Rights-based rate structures
ERSAR’s architects played a leading role in recommending tariff measures such as tariff structures for domestic and non-domestic users. The Portuguese authority also uses an affordability indicator within the set of indicators of quality of service, assessing the situation in every annual regulatory cycle. It recommends the use of social tariffs and tariffs for large families as a means of introducing equity between different groups of users.
There’s still room for progress. Access to services by vulnerable and marginalised groups – the homeless, uprooted populations, families without fixed residence, and individuals with some form of physical disability – remains a priority deserving more attention.
Beyond a nation’s borders
ERSAR is working beyond the country’s borders with other Portuguese-speaking countries. In Brazil and Cape Verde, regulatory authorities have advanced bilateral cooperation initiatives, agreements, high-level meetings, and working groups.
Such exchanges help regulatory architects in these other countries translate tools and models that have worked in Portugal, while allowing flexibility to adapt to local conditions.
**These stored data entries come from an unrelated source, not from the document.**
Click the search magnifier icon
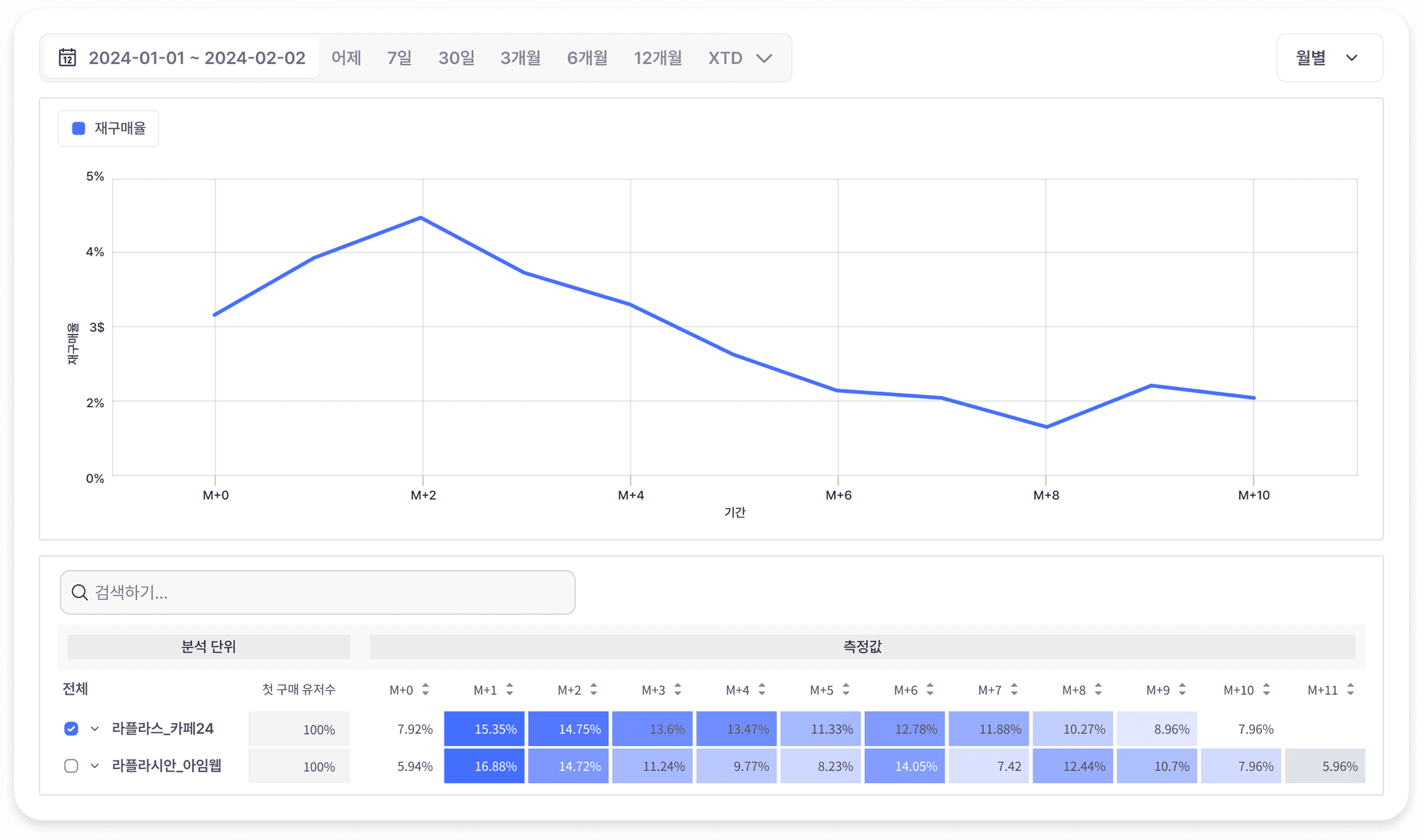 [79, 593]
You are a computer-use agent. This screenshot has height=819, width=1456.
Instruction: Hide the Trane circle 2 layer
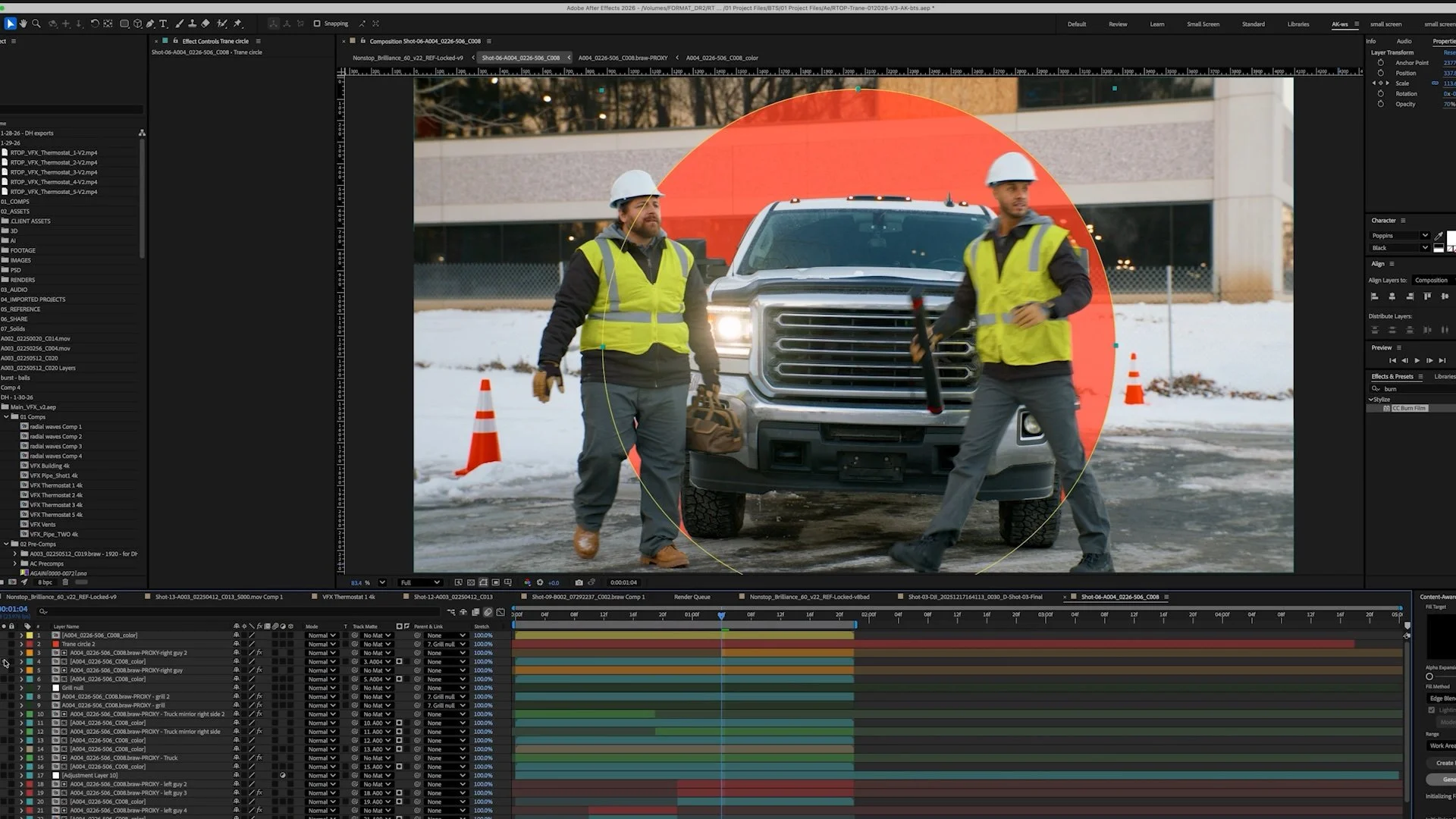(x=4, y=644)

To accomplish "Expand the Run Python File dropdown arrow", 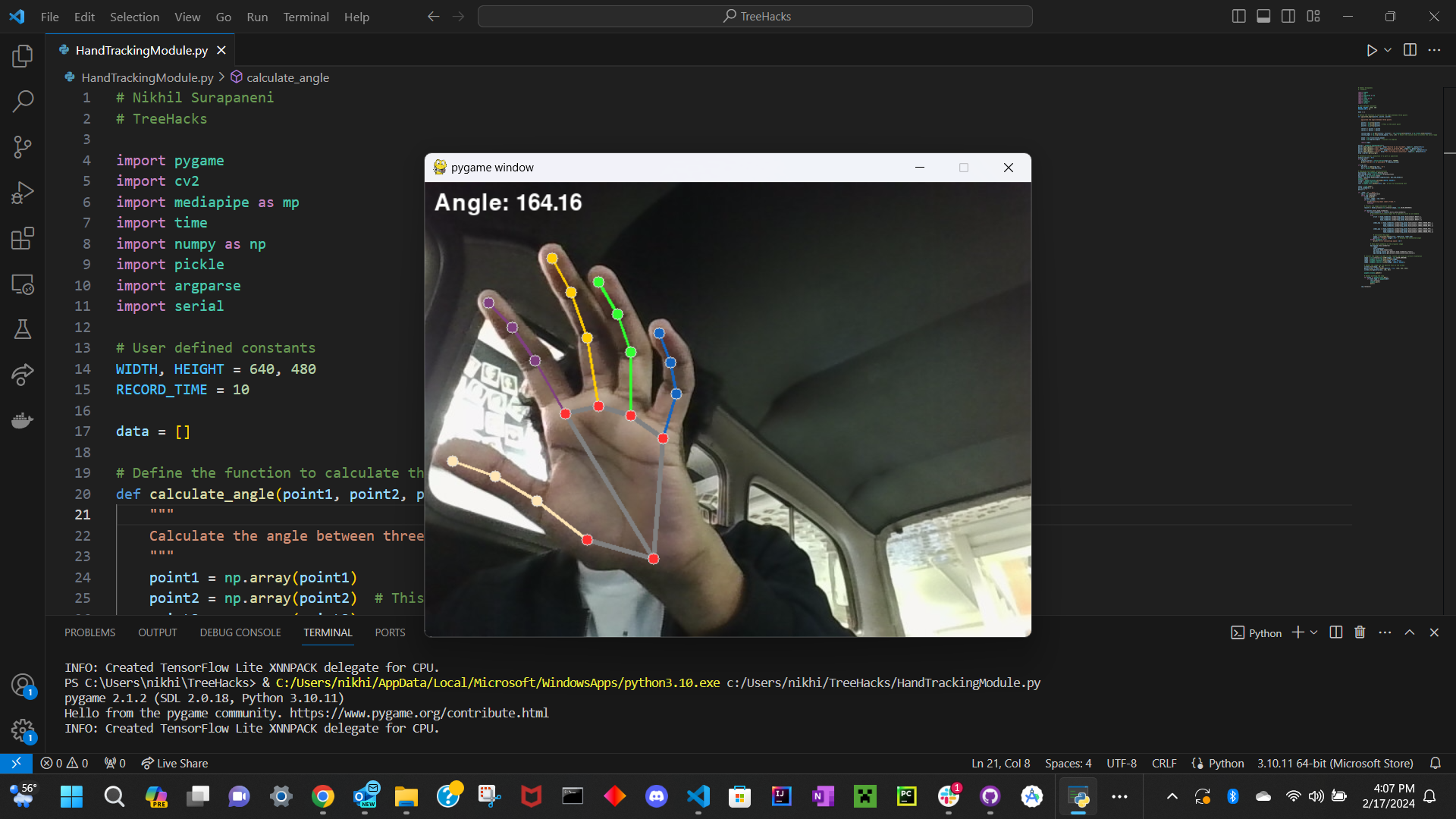I will [x=1388, y=50].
Among the areas of focus are strategic regulation, internal organisation, data collection, fees and penalties, performance assessment indicators, and tariff setting for economic stability.
The ERSAR opportunity is spreading, forging Lusophone linkages to regulators in Angola, Brazil, Cape Verde, Guinea Bissau, São Tomé and Príncipe, Mozambique, and East Timor. Yet water regulators face similar challenges from SDG 6 everywhere on earth.
Indeed, training and translations of the manual on the HRWS introduced a practical tool. But it is only one tool, much as a pencil is a basic tool for architects. It is now up to the water professional, wherever, to use that pencil to draft a working blueprint that realises rights-based regulation in each specific place and population.